There is something about the delicacy of the transitions into early summer and late fall that always remind me of the poems of Mary Oliver. The way in which she captures the voice and imprint of the unseen, the song of the living things, the guardian silence of the skies. When I read this poem, it reminded me of my late husband Ken, who passed away in 2003. His presence among us is the heron at the water's edge below the cliffs of the place he is buried. For a week after his death, this single gray heron waited there at the river's elbow, braced against the rushing waters. Still and tranquil, he watched us. Eventually, as twilight fell to its deepest hue, our heron would spread its feathered wings and lift into the sky, lost in the dark.

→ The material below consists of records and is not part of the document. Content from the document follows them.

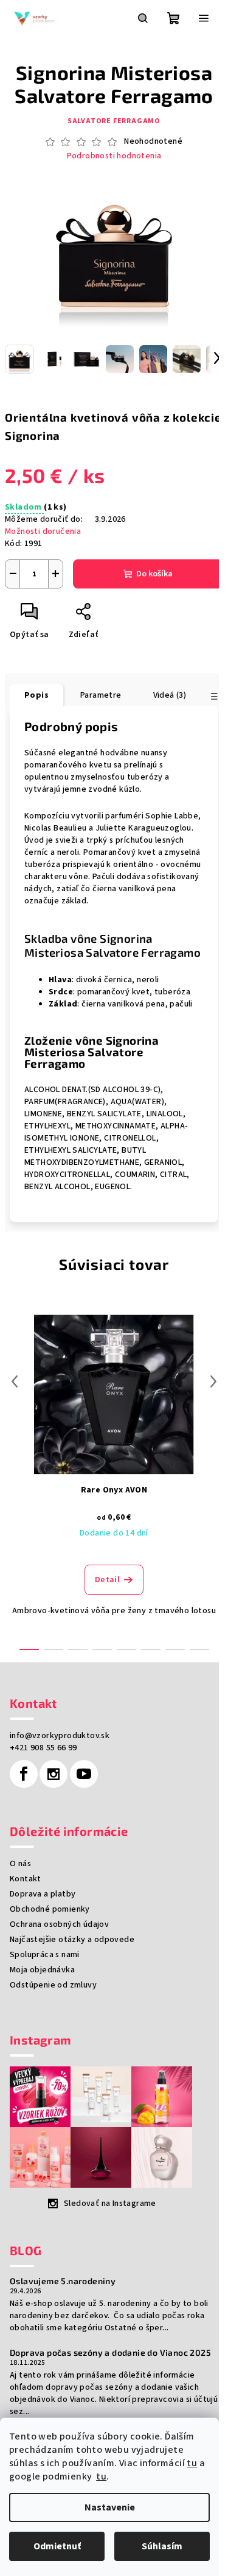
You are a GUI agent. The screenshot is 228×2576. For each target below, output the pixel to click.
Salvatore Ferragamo (114, 121)
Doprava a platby (42, 1894)
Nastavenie (110, 2507)
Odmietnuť (57, 2546)
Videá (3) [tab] (170, 695)
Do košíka (154, 574)
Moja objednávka (42, 1970)
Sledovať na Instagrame (110, 2203)
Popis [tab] (36, 695)
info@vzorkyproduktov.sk (59, 1736)
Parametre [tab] (101, 695)
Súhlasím (162, 2546)
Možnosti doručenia (43, 531)
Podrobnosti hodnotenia (114, 156)
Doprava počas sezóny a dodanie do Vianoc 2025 (110, 2352)
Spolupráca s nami (45, 1955)
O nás (20, 1864)
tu (192, 2463)
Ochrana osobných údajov (59, 1924)
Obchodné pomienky (50, 1909)
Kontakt (25, 1879)
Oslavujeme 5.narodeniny (63, 2281)
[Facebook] (24, 1774)
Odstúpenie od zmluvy (53, 1985)
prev (14, 1381)
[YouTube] (84, 1774)
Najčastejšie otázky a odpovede (72, 1940)
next (213, 1381)
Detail (107, 1580)
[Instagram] (53, 1774)
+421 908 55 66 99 (43, 1748)
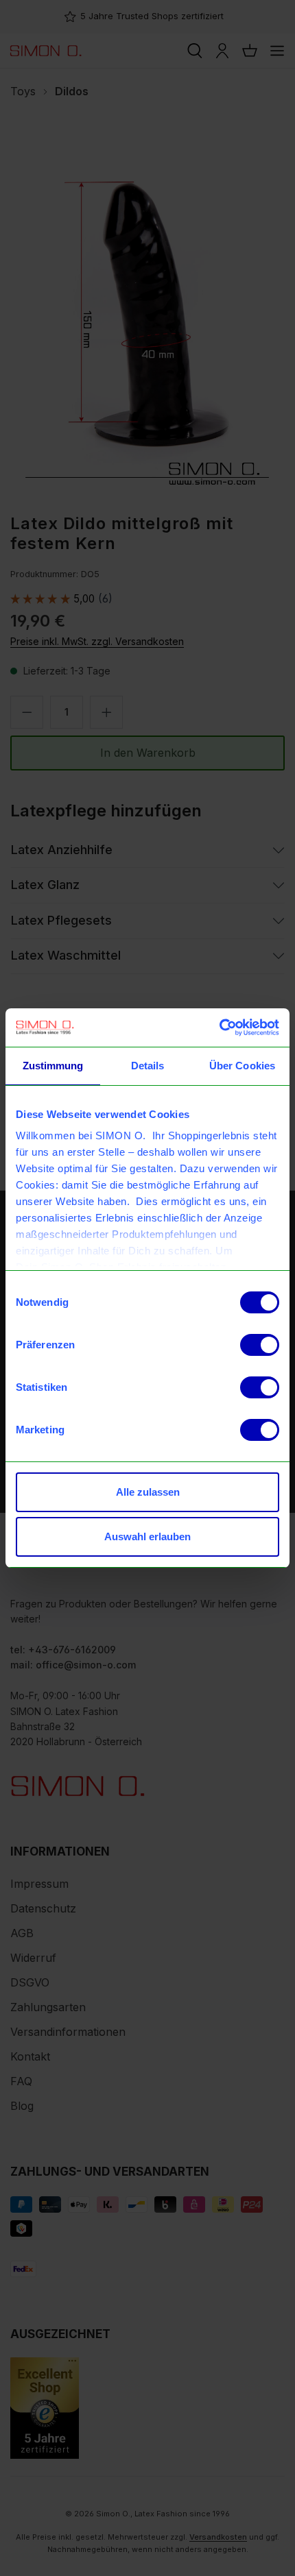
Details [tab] (148, 1065)
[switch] (259, 1345)
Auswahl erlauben (147, 1536)
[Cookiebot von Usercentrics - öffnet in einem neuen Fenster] (219, 1027)
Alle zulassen (148, 1492)
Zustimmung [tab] (53, 1065)
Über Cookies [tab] (242, 1065)
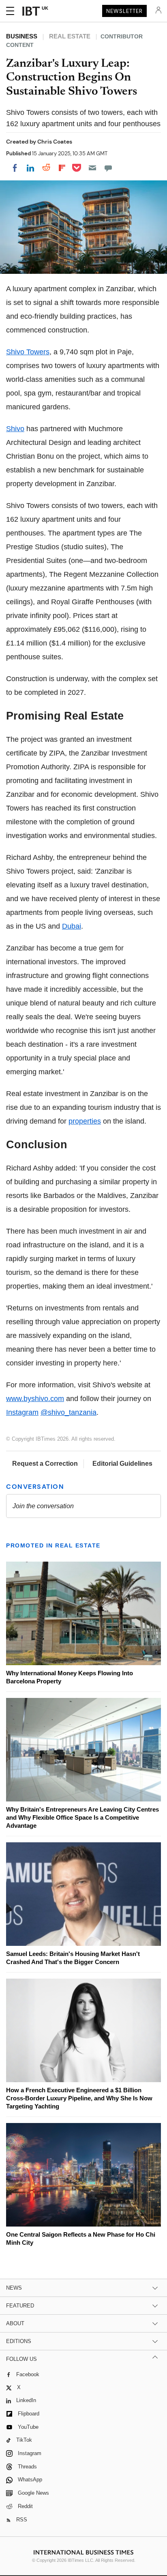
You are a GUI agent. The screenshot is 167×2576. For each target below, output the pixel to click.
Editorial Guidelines (122, 1463)
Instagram (22, 1412)
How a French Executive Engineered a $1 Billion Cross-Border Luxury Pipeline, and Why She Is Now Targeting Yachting (79, 2098)
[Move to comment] (108, 168)
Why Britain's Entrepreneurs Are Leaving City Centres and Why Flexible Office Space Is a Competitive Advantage (82, 1817)
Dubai (71, 926)
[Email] (92, 168)
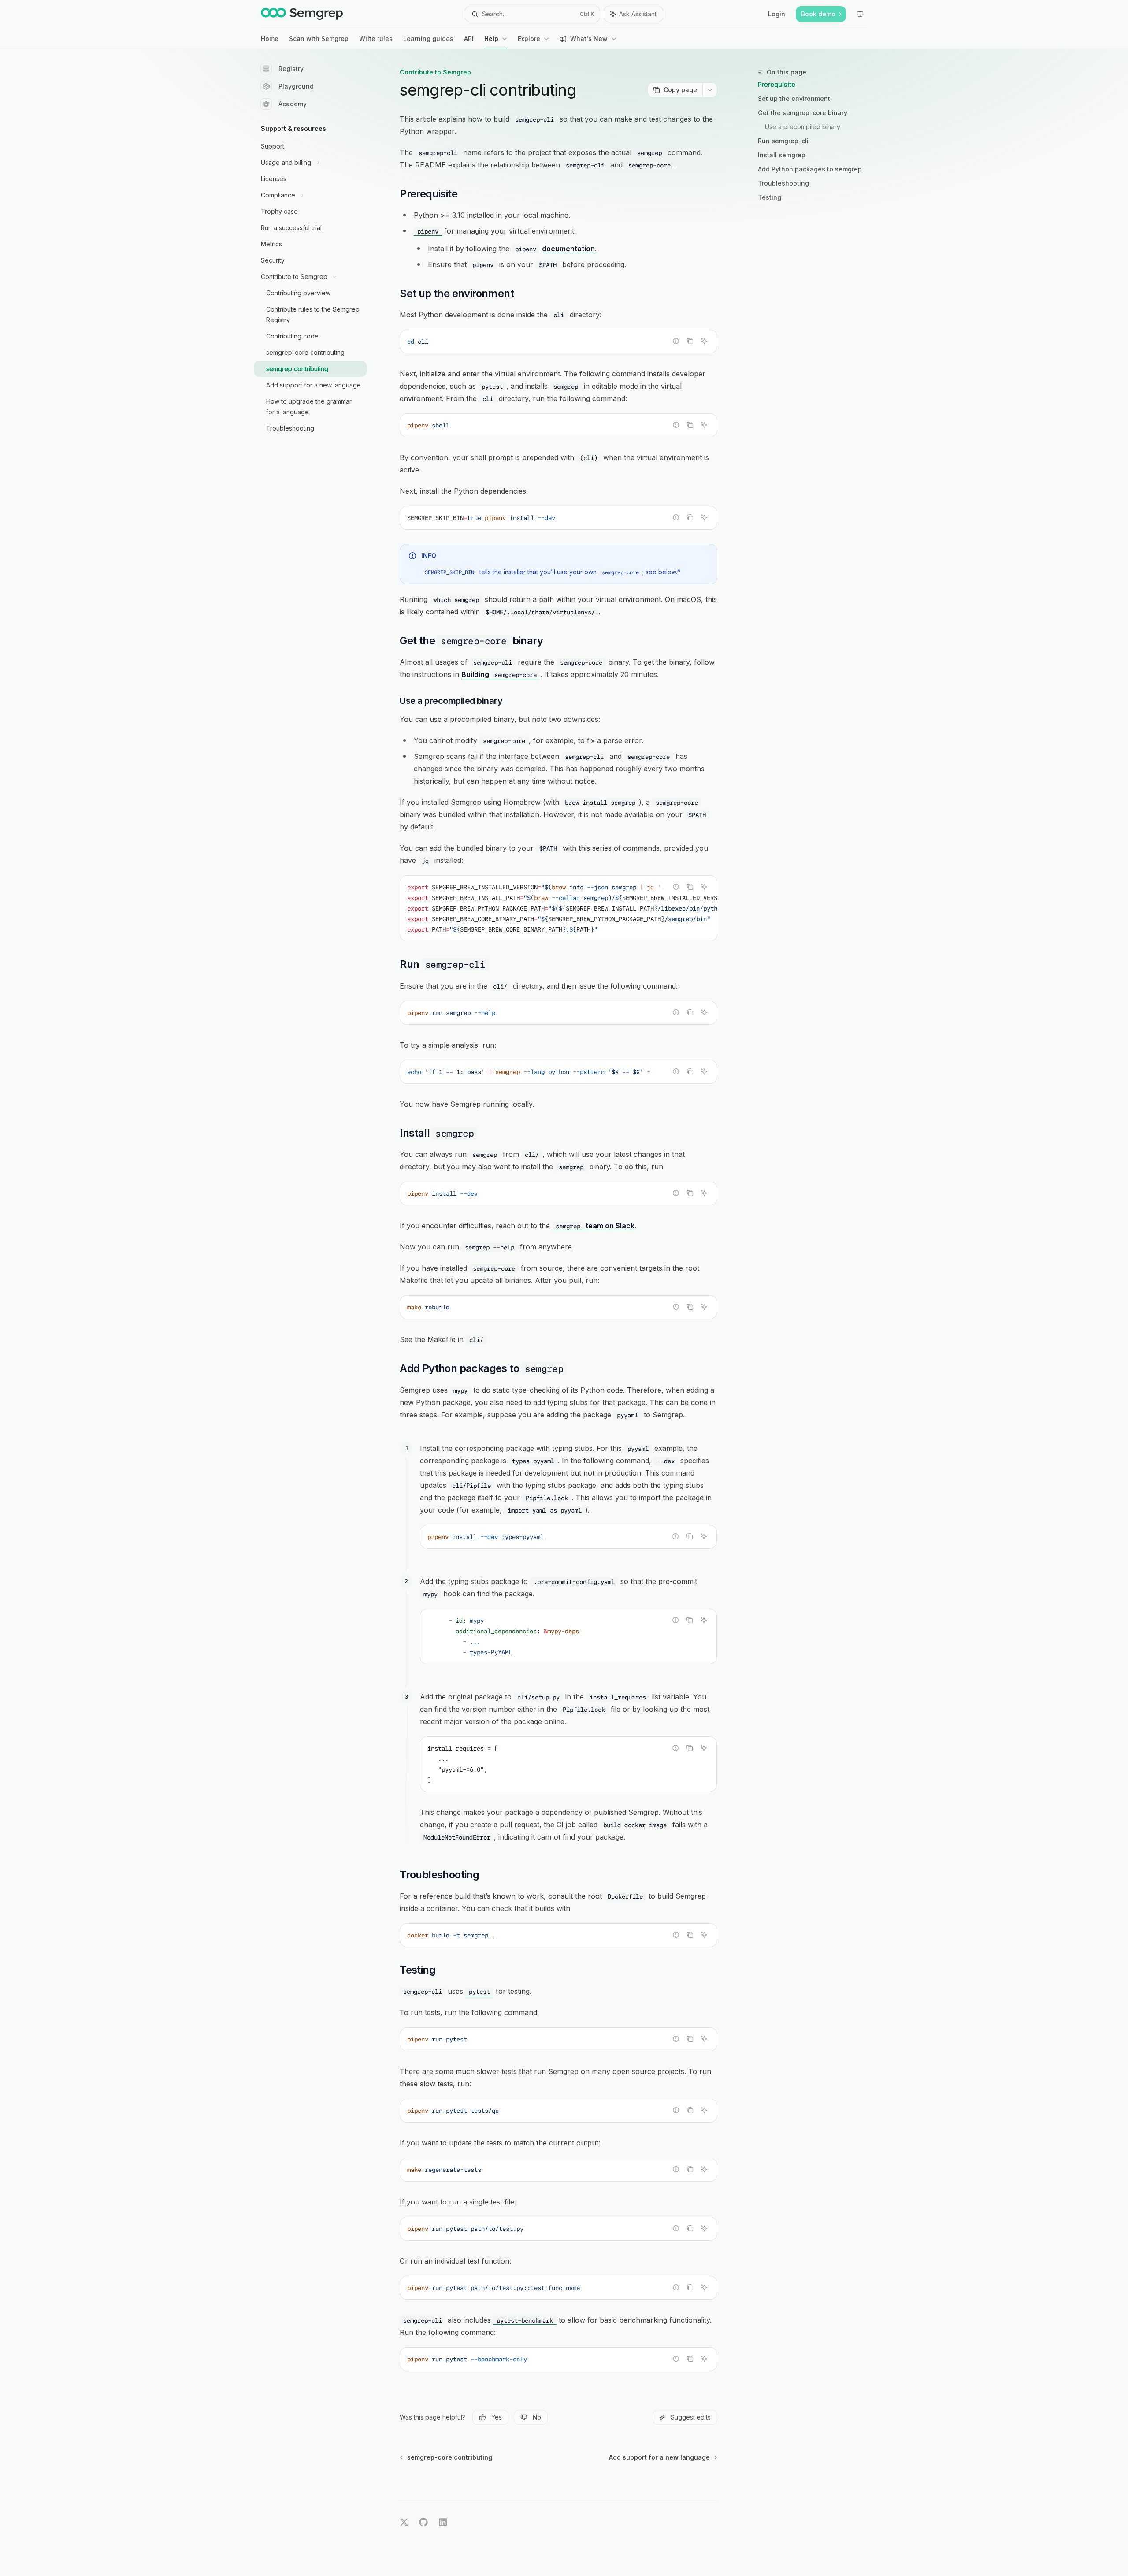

This weekend, our son, David, our youngest, graduates from Stanford University. Ken would be so proud. He understood dreams, and struggle, disappointment, integrity, and determination. He experienced the accomplishment of great ambitions, and the loss of things the heart can only imagine. I will be celebrating David's accomplishment for him, and for us. For what that beautiful man did not live to see. Yet I know he will be there beside us - in that great silky mash of life, memory, love. David thrives, brilliant in his passion for life, rooted in the deep strength of his father. His commencement this weekend marks something wonderful; a milestone in a great and terrible journey of his own, through experiences a young man should not have to weather at such a tender age. All of us sing from an unknown song sheet when it comes to life. We receive, we give. We begin to hear the melody in our song as we progress through the years.

I celebrate life. I celebrate family, love, the accomplishment of big dreams, and yes, the reflecting clouds. The presence of the heron.

To you, my son, shining so bright this moment.